Al igual que la Fed, el Banco de Inglaterra ha tenido que hacer frente a un largo período de inflación por encima de su objetivo. Sin embargo, a diferencia del banco central americano , ha mantenido una política monetaria claramente restrictiva, hasta el punto de que el crecimiento del empleo se ha estancado, los salarios han moderado su avance y la inflación se ha situado por debajo de las previsiones que el propio BoE publicó en primavera. Esto ha dado al banco central margen para observar la evolución de la economía, sometiéndolo a menos presión que sus homólogos estadounidenses y japoneses para introducir cambios inmediatos en su política monetaria. Salvo que los datos de empleo o inflación de la próxima semana aporten sorpresas significativas, esperamos que el BoE mantenga los tipos sin cambios.

Claves de la próxima semana
En Estados Unidos , la decisión de la Fed del miércoles será el acontecimiento más importante de la semana. Además, se espera que las ventas minoristas subyacentes de agosto repunten tras la caída del 0,4% registrada el mes anterior. Los precios de importación, los indicadores del mercado inmobiliario, las solicitudes semanales de subsidio por desempleo y la encuesta de la Fed de Filadelfia ayudarán a completar el panorama al que se enfrentan los responsables de la política monetaria.

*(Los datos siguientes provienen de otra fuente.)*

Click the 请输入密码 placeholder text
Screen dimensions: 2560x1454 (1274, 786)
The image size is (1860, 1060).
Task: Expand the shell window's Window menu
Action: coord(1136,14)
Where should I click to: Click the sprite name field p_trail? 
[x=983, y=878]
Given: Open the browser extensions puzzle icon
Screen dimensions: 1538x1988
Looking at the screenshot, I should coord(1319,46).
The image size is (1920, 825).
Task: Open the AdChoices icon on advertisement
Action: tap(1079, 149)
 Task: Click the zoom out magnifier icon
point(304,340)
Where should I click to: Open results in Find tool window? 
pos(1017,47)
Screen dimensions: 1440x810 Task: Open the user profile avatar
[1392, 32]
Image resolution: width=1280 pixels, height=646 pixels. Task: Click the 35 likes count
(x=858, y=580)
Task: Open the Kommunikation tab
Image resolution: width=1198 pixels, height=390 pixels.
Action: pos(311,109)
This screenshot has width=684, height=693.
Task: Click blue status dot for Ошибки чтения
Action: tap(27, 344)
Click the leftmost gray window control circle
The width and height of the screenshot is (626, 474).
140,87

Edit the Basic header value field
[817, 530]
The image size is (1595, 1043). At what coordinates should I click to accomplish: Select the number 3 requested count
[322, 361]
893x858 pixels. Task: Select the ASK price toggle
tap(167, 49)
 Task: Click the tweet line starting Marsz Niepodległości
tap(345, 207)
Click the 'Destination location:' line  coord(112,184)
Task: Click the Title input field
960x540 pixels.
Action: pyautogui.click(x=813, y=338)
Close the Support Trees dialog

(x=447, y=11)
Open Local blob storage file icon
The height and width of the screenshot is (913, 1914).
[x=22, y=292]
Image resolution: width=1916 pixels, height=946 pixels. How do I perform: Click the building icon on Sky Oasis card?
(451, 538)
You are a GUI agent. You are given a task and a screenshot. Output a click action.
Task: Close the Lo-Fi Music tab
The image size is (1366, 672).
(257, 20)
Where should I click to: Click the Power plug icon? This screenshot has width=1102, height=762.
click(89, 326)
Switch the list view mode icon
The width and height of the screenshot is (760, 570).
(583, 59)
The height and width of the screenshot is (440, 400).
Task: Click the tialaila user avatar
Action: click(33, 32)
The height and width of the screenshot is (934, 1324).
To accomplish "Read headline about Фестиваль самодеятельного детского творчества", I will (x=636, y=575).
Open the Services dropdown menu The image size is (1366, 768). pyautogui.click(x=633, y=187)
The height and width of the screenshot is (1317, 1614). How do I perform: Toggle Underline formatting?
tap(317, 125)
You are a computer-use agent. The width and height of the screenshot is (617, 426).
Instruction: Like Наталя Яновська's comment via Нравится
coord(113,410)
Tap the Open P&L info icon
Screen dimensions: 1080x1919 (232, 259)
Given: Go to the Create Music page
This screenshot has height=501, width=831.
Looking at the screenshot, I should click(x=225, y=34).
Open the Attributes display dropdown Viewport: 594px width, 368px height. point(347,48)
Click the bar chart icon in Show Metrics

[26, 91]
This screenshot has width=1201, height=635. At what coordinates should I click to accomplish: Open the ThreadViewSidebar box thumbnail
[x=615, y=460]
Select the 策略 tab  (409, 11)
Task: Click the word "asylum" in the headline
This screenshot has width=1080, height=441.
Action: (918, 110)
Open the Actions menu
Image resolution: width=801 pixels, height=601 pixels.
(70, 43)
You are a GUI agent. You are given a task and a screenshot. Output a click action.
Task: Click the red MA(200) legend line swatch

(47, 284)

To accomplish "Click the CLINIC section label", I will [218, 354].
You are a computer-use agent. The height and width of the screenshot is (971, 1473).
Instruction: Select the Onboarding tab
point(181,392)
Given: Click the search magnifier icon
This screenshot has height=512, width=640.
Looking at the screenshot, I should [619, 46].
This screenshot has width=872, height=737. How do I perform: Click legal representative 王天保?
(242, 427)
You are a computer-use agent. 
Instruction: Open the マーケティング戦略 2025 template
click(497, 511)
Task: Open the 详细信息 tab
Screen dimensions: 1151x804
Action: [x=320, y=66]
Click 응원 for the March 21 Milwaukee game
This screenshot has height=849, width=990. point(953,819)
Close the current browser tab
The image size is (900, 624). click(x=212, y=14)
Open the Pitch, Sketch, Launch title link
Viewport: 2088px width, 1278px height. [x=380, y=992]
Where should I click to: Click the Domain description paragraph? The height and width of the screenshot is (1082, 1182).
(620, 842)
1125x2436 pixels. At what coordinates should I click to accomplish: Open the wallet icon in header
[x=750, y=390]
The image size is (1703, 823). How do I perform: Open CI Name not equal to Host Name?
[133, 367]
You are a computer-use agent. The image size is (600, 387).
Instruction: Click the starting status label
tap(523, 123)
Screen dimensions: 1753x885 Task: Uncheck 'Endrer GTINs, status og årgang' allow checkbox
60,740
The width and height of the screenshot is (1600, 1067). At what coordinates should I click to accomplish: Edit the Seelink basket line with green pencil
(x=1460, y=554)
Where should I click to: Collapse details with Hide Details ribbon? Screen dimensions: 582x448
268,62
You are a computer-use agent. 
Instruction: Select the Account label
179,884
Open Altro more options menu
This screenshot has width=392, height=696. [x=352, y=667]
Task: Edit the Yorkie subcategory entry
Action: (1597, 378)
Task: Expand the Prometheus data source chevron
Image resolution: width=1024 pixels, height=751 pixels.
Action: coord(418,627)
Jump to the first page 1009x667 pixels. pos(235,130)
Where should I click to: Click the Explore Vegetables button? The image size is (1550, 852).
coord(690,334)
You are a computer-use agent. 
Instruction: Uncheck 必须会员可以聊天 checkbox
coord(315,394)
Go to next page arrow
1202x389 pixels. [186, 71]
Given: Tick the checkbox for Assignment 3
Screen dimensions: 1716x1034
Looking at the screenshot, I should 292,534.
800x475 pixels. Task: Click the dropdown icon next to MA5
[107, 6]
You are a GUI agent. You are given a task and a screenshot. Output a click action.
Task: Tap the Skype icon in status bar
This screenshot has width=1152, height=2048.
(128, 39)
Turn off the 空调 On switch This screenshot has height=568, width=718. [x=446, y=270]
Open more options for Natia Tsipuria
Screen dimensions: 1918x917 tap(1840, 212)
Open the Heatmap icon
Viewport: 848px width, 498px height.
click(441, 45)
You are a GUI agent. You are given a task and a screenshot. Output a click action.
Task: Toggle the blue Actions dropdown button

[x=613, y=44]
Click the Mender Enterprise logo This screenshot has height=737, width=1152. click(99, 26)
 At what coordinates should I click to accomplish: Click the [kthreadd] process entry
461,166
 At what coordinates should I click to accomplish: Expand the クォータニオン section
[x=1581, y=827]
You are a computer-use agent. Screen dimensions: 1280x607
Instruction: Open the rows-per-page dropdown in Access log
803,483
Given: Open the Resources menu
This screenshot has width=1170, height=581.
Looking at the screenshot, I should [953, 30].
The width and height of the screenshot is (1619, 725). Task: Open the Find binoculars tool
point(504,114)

En Japón , las cifras de comercio exterior del miércoles precederán a los datos de inflación del viernes ya la decisión del BoJ. Según las últimas cifras disponibles, las exportaciones crecieron un 23,2% interanual y las importaciones un 27,8%, mientras que la inflación general a nivel nacional se situó en el 1,9% y la subyacente en el 1,8%. No obstante, la reciente apreciación del yen en septiembre y la inminente decisión del BoJ podrían restablecer relevancia a esos indicadores.
En Reino Unido , las publicaciones sobre empleo e inflación aportarán las últimas referencias antes de la reunión del BoE del jueves. Tras esto, los datos de ventas minoristas del viernes ofrecerán una nueva lectura sobre la fortaleza de la demanda de los hogares.
En otras regiones , se espera que la producción industrial de China aumente hasta el 4,8%, desde el 4,5% anterior, mientras que el crecimiento de las ventas minoristas podría acelerarse hasta el 0,8%, desde el 0,6%. En la Eurozona se publicarán los datos de producción industrial y las cifras finales de inflación de agosto , mientras que Alemania dará a conocer el índice ZEW de sentimiento económico y los precios de producción.
Teniendo en cuenta este contexto, habrá que seguir de cerca la actuación de los bancos centrales , recordando que, más allá de las decisiones que tomen, la clave puede estar en comprender qué riesgos están dispuestos a asumir.